◆ Action item ◆
Starting at the line that contains "Given: Copy Spot Market Masters link icon" in the listing below, write out every line word for word until you have written the line that contains "Viewport: 1568px width, 784px height.".

◆ Data records ◆
────────────────────

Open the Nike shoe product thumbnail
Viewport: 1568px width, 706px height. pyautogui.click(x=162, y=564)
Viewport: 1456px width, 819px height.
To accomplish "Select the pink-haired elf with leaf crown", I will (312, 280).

────────────────────

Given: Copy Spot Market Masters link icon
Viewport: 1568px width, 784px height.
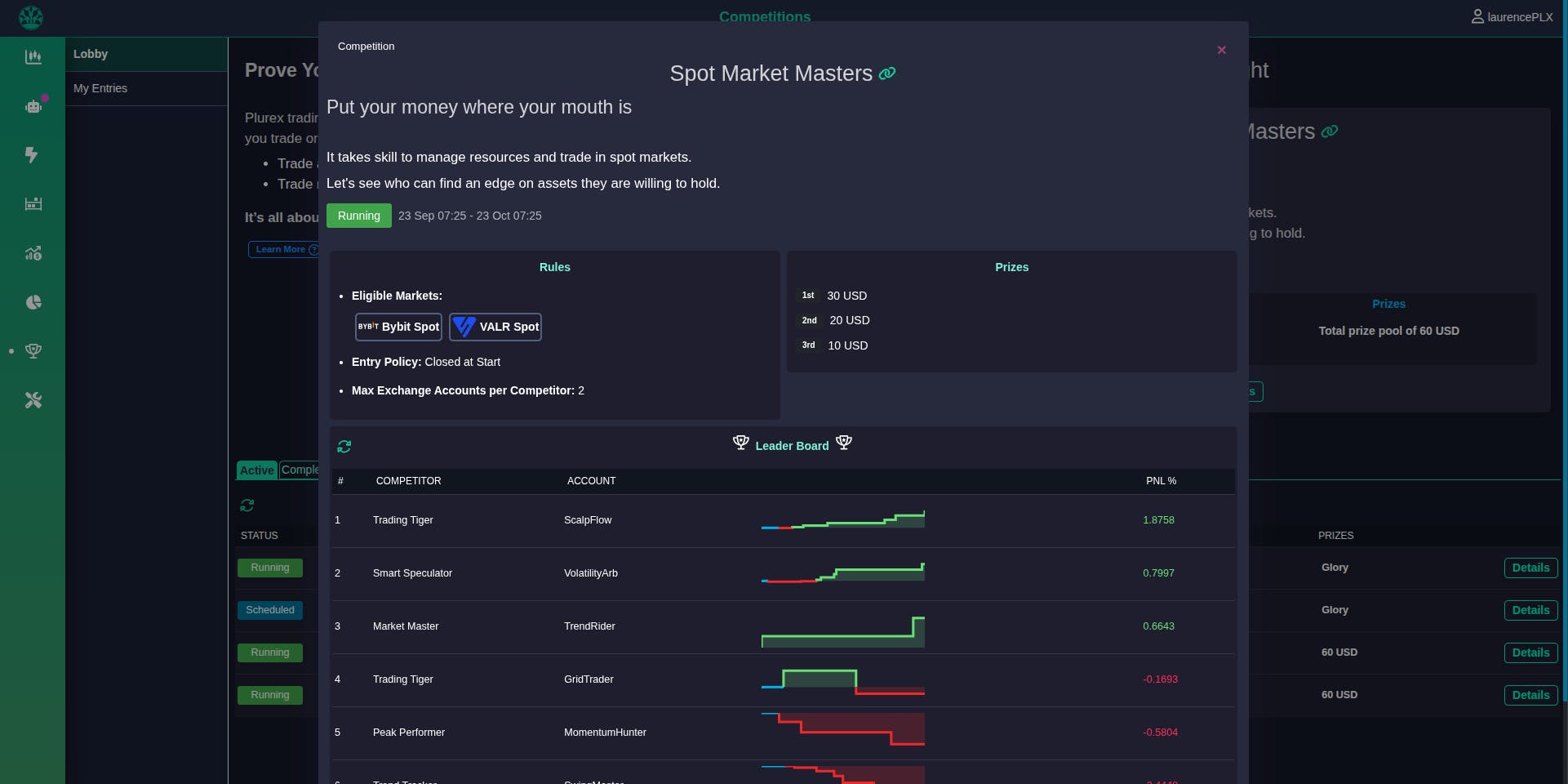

────────────────────

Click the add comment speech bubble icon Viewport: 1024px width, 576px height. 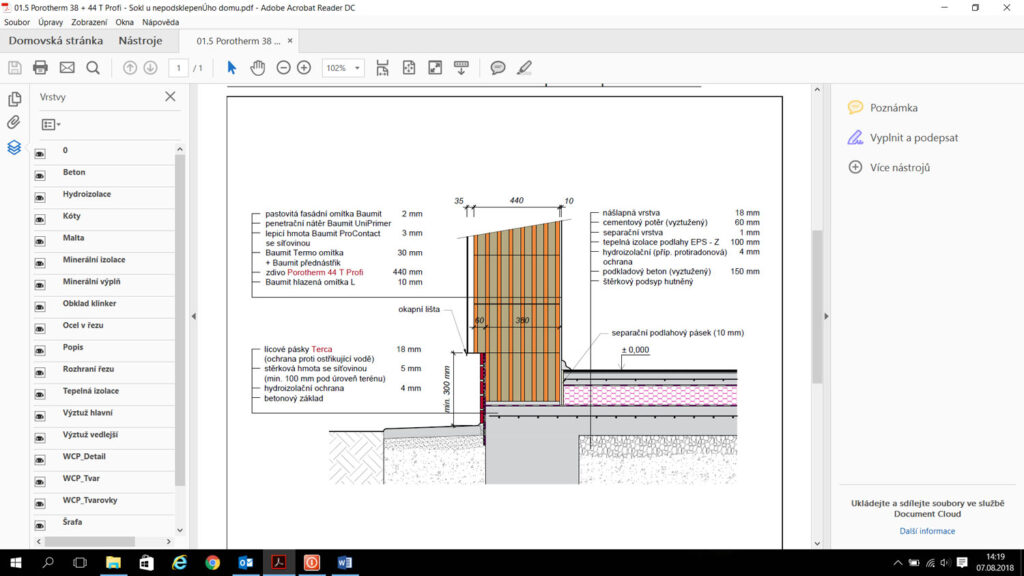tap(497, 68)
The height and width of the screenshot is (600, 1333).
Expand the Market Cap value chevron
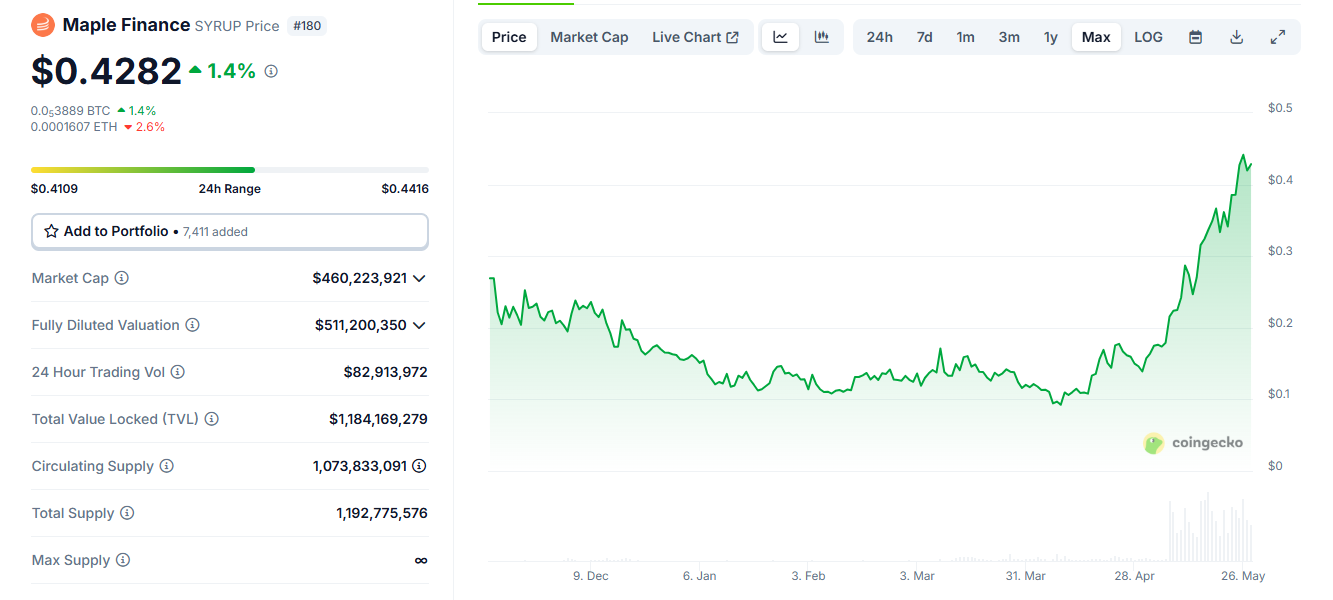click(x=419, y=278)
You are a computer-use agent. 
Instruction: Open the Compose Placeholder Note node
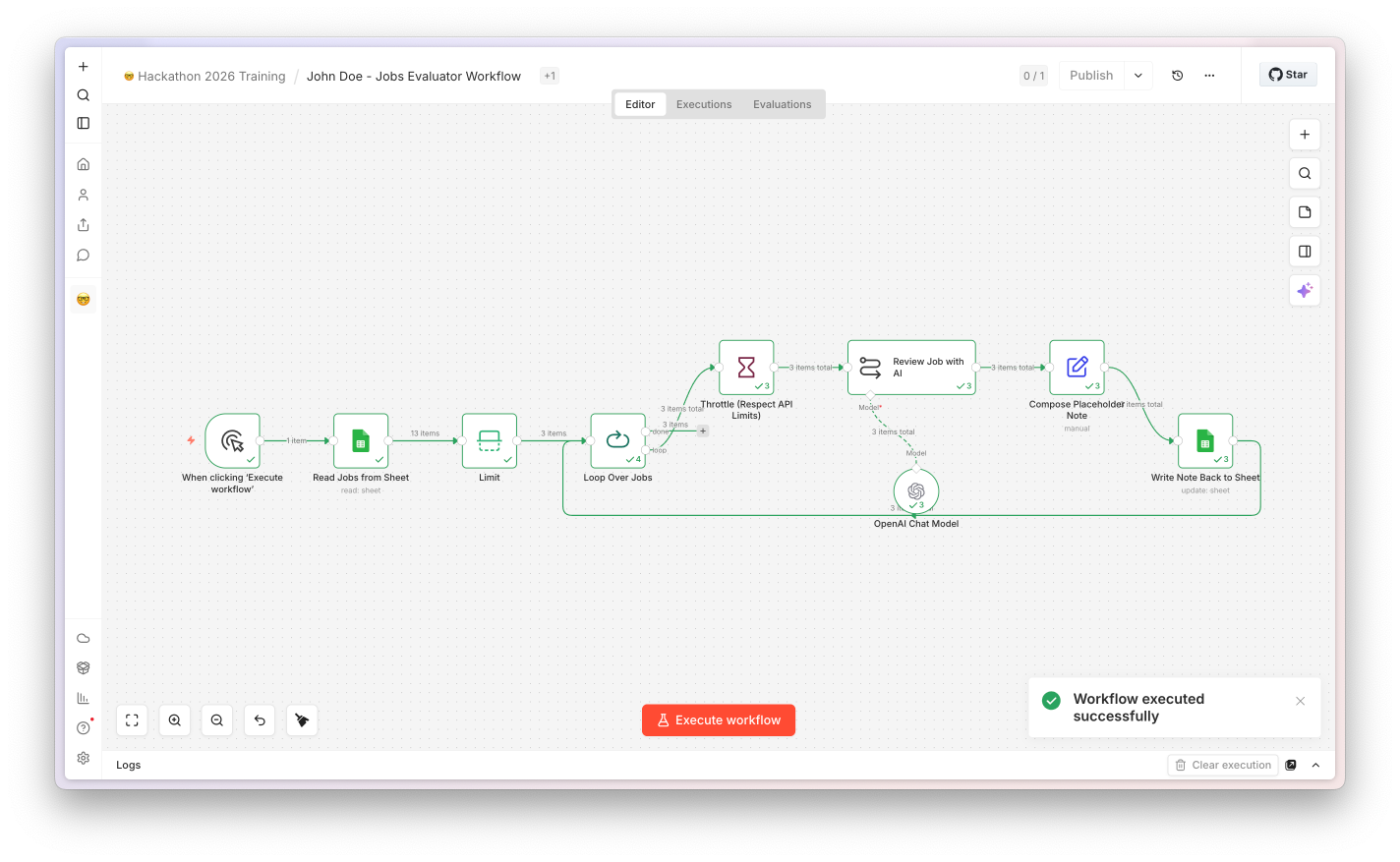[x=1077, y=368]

────────────────────

◆ Output for this exercise ◆
Given: Copy Spot Market Masters link icon
Viewport: 1568px width, 784px height.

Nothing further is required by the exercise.